The US federal advisory, submitted by the Cybersecurity and Infrastructure Security Agency on October 9, said hackers are actively exploiting CVE-2024-23113. The flaw allows attackers to submit a specially formatted string that crashes the custom Linux operating system that powers Fortinet devices. Hackers can insert instructions to add a user or push configuration updates into the string.

In February, Fortinet fixed the flaw, which scored a 9.8 on the CVSS scale of 10, making its application critical. Internet scans by the Shadowserver Foundation show around 88,000 vulnerable instances worldwide.

Some security researchers say the February patch doesn’t appear to have completely fixed the flaw.

“I strongly suspect that Fortinet patched it, they didn’t rigorously test the entire feature, and then someone – most likely a nation-state actor – figured out they could use a slightly modified attack to exploit the same flaw,” Bobby Kuzma said , Director of Offensive Cyber ​​Operations at ProCircular.

Indicators pointing in that direction include the sudden disappearance of proof-of-concept repositories for CVE-2024-23113 exploits from GitHub last week — evidence of cybersecurity specialists’ concerns about the flaw, Kuzma said to Information Security Media Group.

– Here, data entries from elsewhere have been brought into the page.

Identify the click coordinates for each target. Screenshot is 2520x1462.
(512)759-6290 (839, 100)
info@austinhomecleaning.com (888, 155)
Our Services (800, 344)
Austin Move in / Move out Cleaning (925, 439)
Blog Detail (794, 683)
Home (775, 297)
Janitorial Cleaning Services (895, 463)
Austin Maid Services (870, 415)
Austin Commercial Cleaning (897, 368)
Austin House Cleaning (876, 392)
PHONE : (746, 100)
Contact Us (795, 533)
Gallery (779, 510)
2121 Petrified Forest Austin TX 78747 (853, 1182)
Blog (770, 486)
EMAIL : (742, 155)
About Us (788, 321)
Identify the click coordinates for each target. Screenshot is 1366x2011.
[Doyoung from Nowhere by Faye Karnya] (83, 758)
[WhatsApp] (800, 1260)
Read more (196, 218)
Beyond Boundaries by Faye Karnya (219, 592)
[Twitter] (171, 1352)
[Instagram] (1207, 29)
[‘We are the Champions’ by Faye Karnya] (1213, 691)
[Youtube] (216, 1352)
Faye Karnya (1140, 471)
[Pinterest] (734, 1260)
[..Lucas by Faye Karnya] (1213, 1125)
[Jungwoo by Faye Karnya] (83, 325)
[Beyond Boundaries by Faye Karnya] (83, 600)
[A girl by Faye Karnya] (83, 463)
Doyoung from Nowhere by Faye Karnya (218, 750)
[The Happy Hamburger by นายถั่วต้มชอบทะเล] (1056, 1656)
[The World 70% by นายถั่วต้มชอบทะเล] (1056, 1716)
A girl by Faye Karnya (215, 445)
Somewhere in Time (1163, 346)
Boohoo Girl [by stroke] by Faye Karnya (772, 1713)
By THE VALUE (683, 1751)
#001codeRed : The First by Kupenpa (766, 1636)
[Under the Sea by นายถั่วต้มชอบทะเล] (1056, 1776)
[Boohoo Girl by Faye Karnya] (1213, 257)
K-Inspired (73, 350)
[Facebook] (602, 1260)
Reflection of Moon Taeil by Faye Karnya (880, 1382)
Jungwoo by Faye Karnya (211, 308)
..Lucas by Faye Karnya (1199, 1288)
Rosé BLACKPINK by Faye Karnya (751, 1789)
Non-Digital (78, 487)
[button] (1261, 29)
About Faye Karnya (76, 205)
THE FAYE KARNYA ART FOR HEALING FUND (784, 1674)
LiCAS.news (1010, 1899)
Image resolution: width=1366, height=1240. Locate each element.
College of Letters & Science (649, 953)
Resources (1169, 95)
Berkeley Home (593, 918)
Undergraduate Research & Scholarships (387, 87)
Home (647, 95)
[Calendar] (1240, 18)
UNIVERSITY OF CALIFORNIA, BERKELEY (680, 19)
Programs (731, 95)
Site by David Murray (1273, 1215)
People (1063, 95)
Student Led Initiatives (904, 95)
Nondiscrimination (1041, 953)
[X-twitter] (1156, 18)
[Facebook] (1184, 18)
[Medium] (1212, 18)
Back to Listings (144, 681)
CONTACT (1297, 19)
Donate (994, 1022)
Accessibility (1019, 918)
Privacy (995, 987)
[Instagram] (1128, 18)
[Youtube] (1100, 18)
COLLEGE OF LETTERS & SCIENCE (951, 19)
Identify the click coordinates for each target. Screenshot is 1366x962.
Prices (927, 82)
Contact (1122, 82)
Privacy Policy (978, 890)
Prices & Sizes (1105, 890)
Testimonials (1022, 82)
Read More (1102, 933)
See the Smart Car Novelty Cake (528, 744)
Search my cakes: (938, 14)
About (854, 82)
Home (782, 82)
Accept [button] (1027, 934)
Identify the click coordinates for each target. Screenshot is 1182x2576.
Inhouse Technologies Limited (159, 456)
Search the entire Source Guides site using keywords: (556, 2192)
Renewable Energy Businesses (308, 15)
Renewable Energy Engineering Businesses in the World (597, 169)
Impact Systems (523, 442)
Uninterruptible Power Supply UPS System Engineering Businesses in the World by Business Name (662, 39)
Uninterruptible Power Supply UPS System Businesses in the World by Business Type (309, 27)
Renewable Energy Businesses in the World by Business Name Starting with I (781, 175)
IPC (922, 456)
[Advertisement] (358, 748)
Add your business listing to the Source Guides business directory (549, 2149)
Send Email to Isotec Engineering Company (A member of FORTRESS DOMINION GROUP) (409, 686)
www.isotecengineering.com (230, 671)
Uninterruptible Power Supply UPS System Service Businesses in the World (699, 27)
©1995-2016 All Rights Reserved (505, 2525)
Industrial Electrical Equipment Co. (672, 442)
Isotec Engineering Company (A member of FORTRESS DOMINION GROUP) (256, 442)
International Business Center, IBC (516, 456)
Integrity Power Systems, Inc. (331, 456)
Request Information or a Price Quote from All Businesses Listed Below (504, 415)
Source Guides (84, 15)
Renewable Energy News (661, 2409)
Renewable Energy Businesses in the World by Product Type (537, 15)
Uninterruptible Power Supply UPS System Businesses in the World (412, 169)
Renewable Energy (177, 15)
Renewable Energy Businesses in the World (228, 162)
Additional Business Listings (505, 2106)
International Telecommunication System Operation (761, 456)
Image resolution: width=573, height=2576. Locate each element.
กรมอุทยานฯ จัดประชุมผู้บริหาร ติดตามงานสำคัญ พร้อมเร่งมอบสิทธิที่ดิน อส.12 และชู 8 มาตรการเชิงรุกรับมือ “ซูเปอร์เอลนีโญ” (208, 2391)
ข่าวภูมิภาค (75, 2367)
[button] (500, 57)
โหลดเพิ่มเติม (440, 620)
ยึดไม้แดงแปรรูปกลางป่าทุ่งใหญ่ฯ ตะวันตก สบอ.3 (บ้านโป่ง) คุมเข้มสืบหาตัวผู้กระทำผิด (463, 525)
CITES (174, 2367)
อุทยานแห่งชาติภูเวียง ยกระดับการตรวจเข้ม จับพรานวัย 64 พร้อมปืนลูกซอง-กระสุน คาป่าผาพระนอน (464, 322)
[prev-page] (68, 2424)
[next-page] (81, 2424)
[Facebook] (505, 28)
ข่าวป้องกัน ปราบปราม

Fortinet also recommended over the weekend that its customers update their firewall rules and suggest an attack based on a specific string pattern or from a very limited set of IP addresses, he added. ISMG has not seen the notice, which a system administrator said contains “TLP:AMBER+STRICT” disclosure restrictions.

The advisory is evidence of a different vulnerability than CVE-2024-23113, security researcher Kevin Beaumont claimed on Wednesday.

If Beaumont is right – and Fortinet has not returned multiple attempts for comment – the zero day would be the latest in a series of vulnerabilities rated critical or high that Fortinet customers have had to fix this year. Of the 27 CVEs that Fortinet has registered so far this year, nearly four in 10 rate at least a 7 on the CVSS scale, including a zero-day exploited in the wild in February.

Vulnerabilities in edge devices and network infrastructure typically rank high in cybersecurity urgency, according to WithSecure in June. The number of vulnerabilities in edge devices and infrastructure that CISA warns are being actively exploited also increased significantly this year compared to last, the cybersecurity firm said.

Unlike endpoint devices, edge devices do not receive regular patch updates, Kuzma said. But they’re not necessarily difficult to exploit. “Most appliances are literally Linux boxes with fancy cases. They are standard Linux systems that have all the power, capability and familiarity that you get with them.”

Hackers have turned to edge devices because endpoints are increasingly difficult to hack – and because they often lack strict detection and logging requirements. And once hackers find their way into an edge device, most “no longer have any restriction on communicating with the rest of the network environment,” Kuzma said.